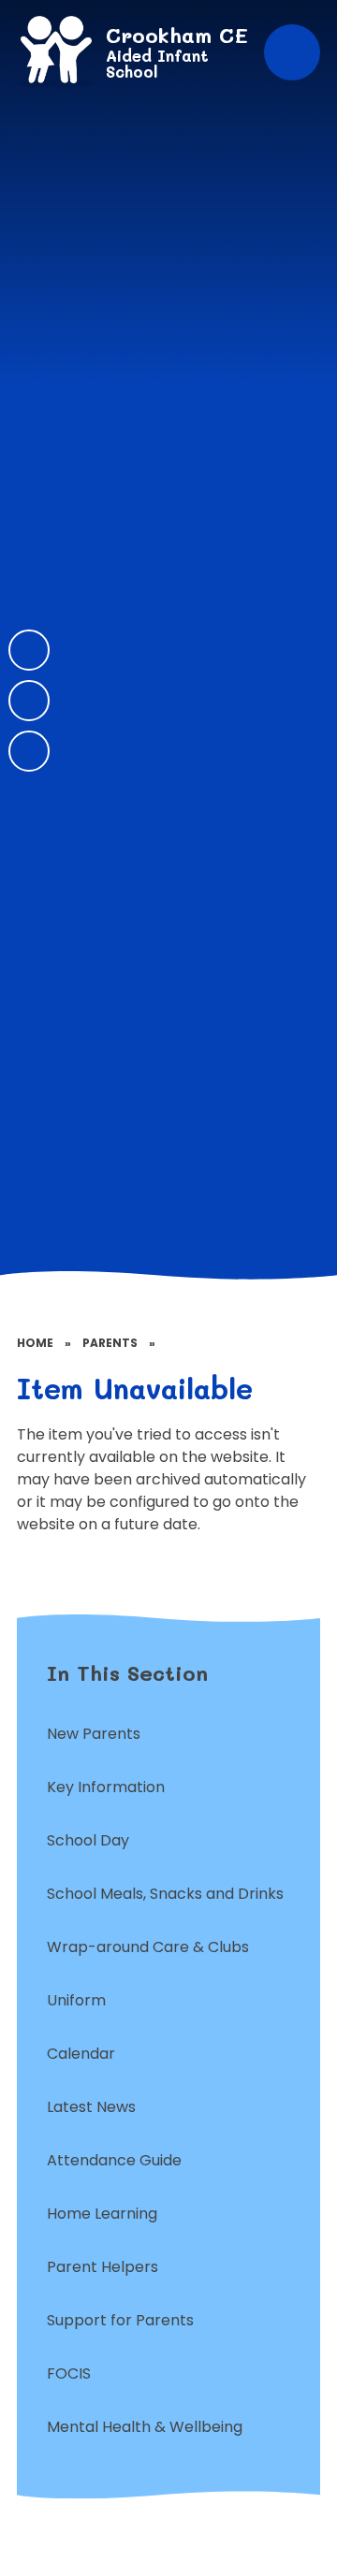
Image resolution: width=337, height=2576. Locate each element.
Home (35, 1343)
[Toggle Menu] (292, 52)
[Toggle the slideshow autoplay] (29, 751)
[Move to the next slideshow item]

* PROBLEM REQUIREMENTS
Every record above must reappear exactly in the answer, minus its pictures.

* ANSWER TO THE EXERCISE
Image resolution: width=337, height=2576. Locate each element.
Home (35, 1343)
[Toggle Menu] (292, 52)
[Toggle the slideshow autoplay] (29, 751)
[Move to the next slideshow item]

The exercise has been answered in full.